Ch. 1 Introduction: the phonetic bases of phonological markedness, Bruce Hayes & Donca Steriade Hayes & Steriade present an introduction to the book as a whole. They state: "The hypothesis shared by many writers in this volume is that phonological constraints can be rooted in phonetic knowledge..., the speaker's partial understanding of the physical conditions under which speech is produced and perceived." [p1] Hayes & Steriade go on to discuss the usefulness of this hypothesis, a key factor in their opinion being that "the OT search for the right constraint can be speeded up by the view that markedness is phonetically based". After some general discussion of OT markedness and previous approaches to phonetically-based markedness, they discuss the specific example of stop voicing, relating this to the work of other contributors to the volume where appropriate. They go on to briefly discuss the other papers in the volume, in terms of markedness scales of perceptibility, markedness scales of articulatory effort, ideas of segment licencing, and contrast-based constraints.
Ch. 2 A review of perceptual cues and cue robustness, Richard Wright Wright reviews literature on the perceptibility of acoustic cues, including the behaviour of the peripheral auditory system. This leads to an explanation of why, for example, consonant place cues in CV transitions are more perceptually robust than place cues in VC transitions, and thus why CV syllables are common. The traditional sonority hierarchy (based more on distributional observations than inherent properties, and thus descriptive rather than predictive) can be replaced by a theory based on the intrinsic perceptibility of different types of segments, considering both internal and transitional cues to segment identity.
Ch. 3 Place assimilation, Jongho Jun Jun picks up on the acoustic-cue perceptibility theories presented by Wright and combines them with theories of articulatory gestural overlap. Place assimilation targets segments that have weak perceptible cues in the target context, e.g., nasals preceding stops. If inherently slow gestures (e.g., velar and labial compared to coronal) are the target then gestural overlap with the trigger is less, and perceptual cues are more likely to be preserved. If the trigger is an inherently slow gesture then gestural overlap with the target will be greater and perceptual cues for the target are less likely to be preserved.
Ch. 4 The topology of rounding harmony, Abigail R. Kaun Whereas Jun discussed cases in which perceptual difficulty resulted in the neutralisation of contrast, Kaun examines cases in which perceptual difficulty leads speakers to find other ways of enhancing and thereby maintaining contrast. The triggers in rounding harmony are vowels for which the rounding contrast is difficult to perceive (non- high, front, and short vowels), and the targets are vowels for which the rounding contrast is easy to perceive (high and back vowels). Uniformity of lip posture across intervening segments leads to harmony for vowels of the same height.

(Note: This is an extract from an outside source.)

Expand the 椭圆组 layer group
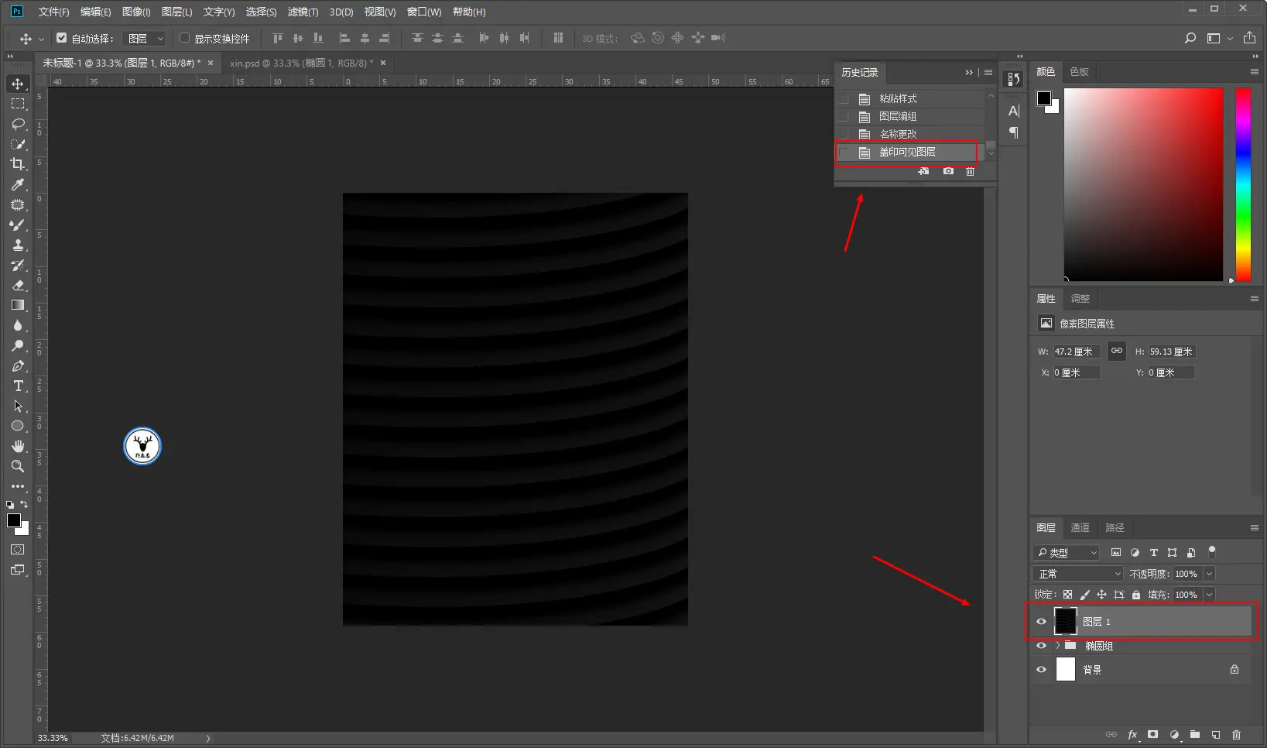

Ch. 5 The evolution of metathesis, Juliette Blevins & Andrew Garrett Blevins & Garrett specifically address the question of whether phonetically natural phonological patterns are the result of phonetic optimisation in individual speakers' grammars, or whether they emerge as a result of diachronic change -- a kind of evolutionary phonology. They contrast four approaches: synchronic + non-functionalist (traditional mainstream phonology), synchronic + functionalist (the approach implied in most other contributions to the volume), diachronic + functionalist, and diachronic + non-functionalist (the approach in favour of which Blevins & Garrett argue). They argue that metathesis can be the result of diachronic reinterpretation of perceptual cues to segments, as a result of articulatory gesture overlap and perceptual factors; but that metathesis is not teleological. It is not an attempt by speakers to rearrange segments so that the perceptual cues to the segments are more easily perceived.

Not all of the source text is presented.